So, Bernie has a
cute little webpage where he lists ten reasons why TPP would be bad for America. Unsurprisingly, they are mostly bullshit.
1. TPP will allow corporations to outsource even more jobs.
Who cares? The resulting "job loss" from this is literally true only in the most irrelevant kind of way. Required reading for people stupid enough to make this claim is Paul Krugman's
A Country is Not a Company. Free trade doesn't even lead to a spike in unemployment; usually because jobs also get insourced, as well as monetary policy being able to reduce slack in the labour market.
Besides, gains from trade are in wages and prices, not employment.
2. U.S. sovereignty will be undermined by giving corporations the right to challenge our laws before international tribunals.
Sanders doesn't even understand what he is criticising. ISDS is an arbitration process wherein companies can receive monetary compensation for suffering at the hands of unfair or discriminatory laws; it doesn't allow legislation to be "challenged", and does not allow companies to 'sue for lost profits'. (See: Phillip Morris, Ethyl Corp, Hamburg-Vattenfall).
3 - Wages, benefits, and collective bargaining will be threatened.
This is the opposite of what free trade does; wages and benefits have been doing
just fine since NAFTA passed. This really is a basic concept of economics; if Vietnamese workers can make jeans for $0.50/hr compared to US workers making jeans for $2.00/hr this is good for Americans because jeans will then be cheaper. It's called comparative advantage.
4 - Our ability to protect the environment will be undermined.
There's a decent argument to be made for the environmental externalities of trade; Sanders doesn't make them. He goes on to claim that most ISDS cases are regarding environmental law, but the TPP itself has a public health exemption. So long as the regulations apply to both foreign and domestic firms, and so long as they're actually public health laws, the legislation is fine.
Cases wherein environmental law has been challenged (Ethyl Corp, Hamburg-Vattenfall) is usually due to said law being unduly discriminatory or unnecessary.

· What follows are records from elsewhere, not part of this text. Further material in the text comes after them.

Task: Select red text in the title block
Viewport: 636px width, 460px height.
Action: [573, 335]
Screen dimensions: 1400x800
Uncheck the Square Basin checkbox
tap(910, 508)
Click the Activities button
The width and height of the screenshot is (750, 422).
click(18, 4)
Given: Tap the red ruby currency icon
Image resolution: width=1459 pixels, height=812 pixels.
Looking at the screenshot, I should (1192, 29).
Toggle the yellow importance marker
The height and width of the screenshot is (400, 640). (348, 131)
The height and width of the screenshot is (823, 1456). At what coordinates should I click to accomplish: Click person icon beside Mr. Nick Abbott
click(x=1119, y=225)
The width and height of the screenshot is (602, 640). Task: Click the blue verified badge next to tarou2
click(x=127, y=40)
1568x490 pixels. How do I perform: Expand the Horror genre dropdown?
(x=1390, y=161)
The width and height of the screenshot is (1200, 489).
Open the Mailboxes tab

5 - Food Safety Standards will be threatened.
He doesn't even make an argument here; it's just playground logic about how Vietnamese food exports could be contaminated and thus the increase in volume will bring illnesses into the US. It's just stupid.
6 - Buy America laws could come to an end.
Good. Although, unfortunately, the US usually manages to get exemptions for this from trade deals.
7 - Prescription drug prices will increase, access to life saving drugs will decrease, and the profits of drug companies will go up.
We've heard the same bullshit come out of groups like Doctors Without Borders. Countries are permitted to ignore pharmaceutical patents for anything on the
essential drugs list, or if there is a public health crisis as long as the drugs are manufactured for domestic consumption. An agreement between developed countries, however, usually results in the patents being honoured in order to incentivise further development so we can all have better drugs.
When it comes to developing countries, they are either excused or subject to mandatory generic licensing of pharmaceutical patents with the exception of drugs considered elective. This was formalised in a WTO agreement called TRIPS, which was amended in the early 2000s to allow third parties to manufacture essential drugs for certain countries and provide them for free (most HIV for Africa is manufactured in the US) since most poor countries don't have the biomedical infrastructure to produce them. The TPP IP chapter reaffirms the primacy of TRIPS.
8 - Wall Street would benefit at the expense of everyone else.
He claims TPP would outlaw a FTT and restrict the implementation of capital controls; utterly baseless.
9 - The TPP would reward authoritarian regimes like Vietnam that systematically violate human rights.
Foreign aid is a much bigger issue in this arena, but personally I will be waiting for Bernie to reveal his plan to improve human rights in countries like Vietnam.
10 - The TPP has no expiration date, making it virtually impossible to repeal.
He would've been better off making a list of nine points.